Birch et al. [283] conducted flow visualization around a robotic fruit fly model wing and also noticed that, although the LEV remains stable at both lower (Rep = 1.2 x 102) and higher (Rep = 1.4 x 103) Reynolds numbers, the flow changes from a relatively simple pattern at lower Reynolds numbers to spiral flow at higher Reynolds numbers. Vorticity measurements taken at mid-stroke, in a plane located at 0.65 of the wing length and perpendicular to the spanwise direction, show stronger and larger LEVs for the higher Reynolds numbers associated with intense axial (spanwise) velocity within the LEV core, with magnitudes significantly larger than those of the tip velocity [254]. At a lower Reynolds number, they observed no peak in axial flow in the area of the LEV core, likely because of the stronger viscous effect.

Kim and Gharib [284] experimentally studied spanwise flow generated by a flat plate by rotating and translating motions with a constant AoA of 45° at a Re of 1.1 x 103. They observed that, for the translating plate, an LEV develops non­uniformly along the span because of the influence of the wingtip. This deformed LEV induces the spanwise flow over the flat plate and subsequent vorticity trans­port. However, the spanwise flow is not strong enough to suppress the growth of the LEV near the central region of the plate. For the rotation mode, the vorticity of the LEV is tilted because the size of the LEV increases from the base to the tip. The tilted vorticity induces the spanwise flow over the rotating plate. Contrary to the translation mode, the spanwise flow is also found in the wake; this spanwise flow is due to the streamwise component of vorticity, which is distributed inside a shear layer and a starting vortex in the wake.

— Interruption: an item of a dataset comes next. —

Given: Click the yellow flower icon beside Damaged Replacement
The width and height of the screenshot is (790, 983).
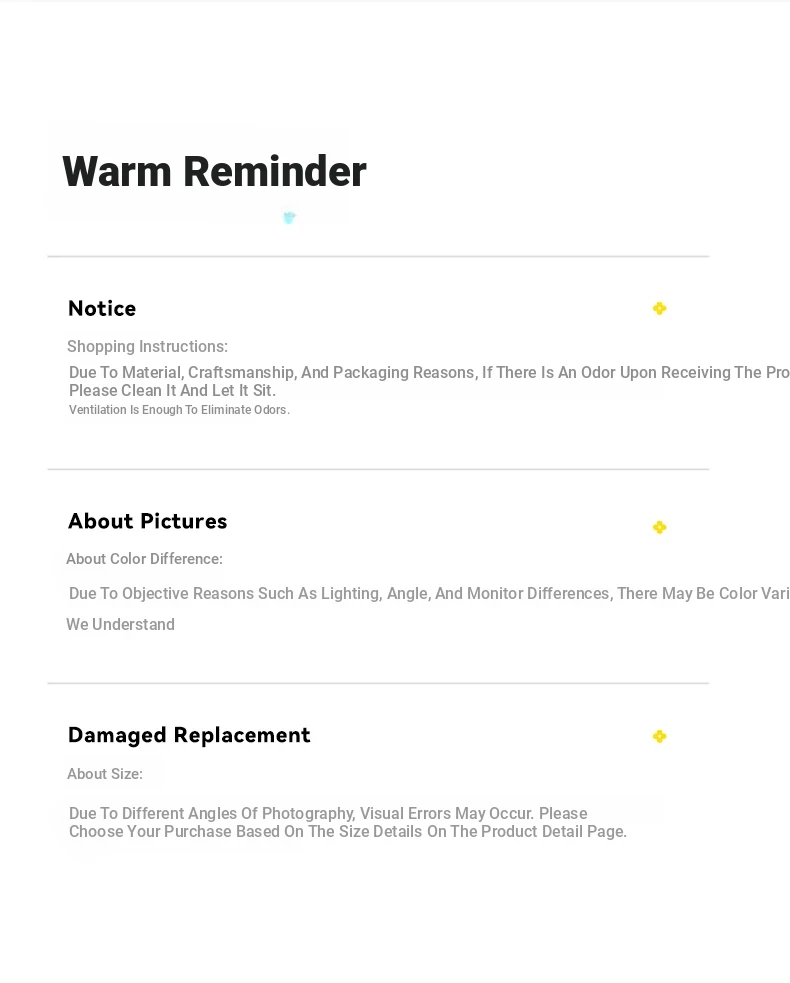Looking at the screenshot, I should point(659,736).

The LEV of a flapping wing resembles that of a fixed delta wing. The delta wing owes much of the lift that it is able to generate to the fact that the vortex flow initiates at the leading edge of the wing and rolls into a large vortex over the leeward side, containing a substantial axial velocity component. This high-flow velocity in the core of the vortex is a region of low pressure that generates a suction (i. e., lift). For a delta wing placed at high AoAs, vortex breakdown occurs, causing the destruction of the tight and coherent vortex. The diameter of the core increases, and the axial velocity component is no longer unidirectional. With the loss of axial velocity the pressure increases, and consequently, the wing loses lift. The literature on the subject is immense, and for a more general presentation of the various aspects of vortex breakdown, we refer the reader to several review articles [164] [285] [286]. For a fixed wing, an important trend is that, at a fixed AoA, if the swirl is strengthened, then vortex breakdown occurs at lower Reynolds numbers. In contrast, a weaker swirling flow tends to break down at a higher Reynolds number. Since the fruit fly exhibits a weaker LEV, from this viewpoint, it tends to better maintain the vortex structure than a hawkmoth, which creates a stronger LEV.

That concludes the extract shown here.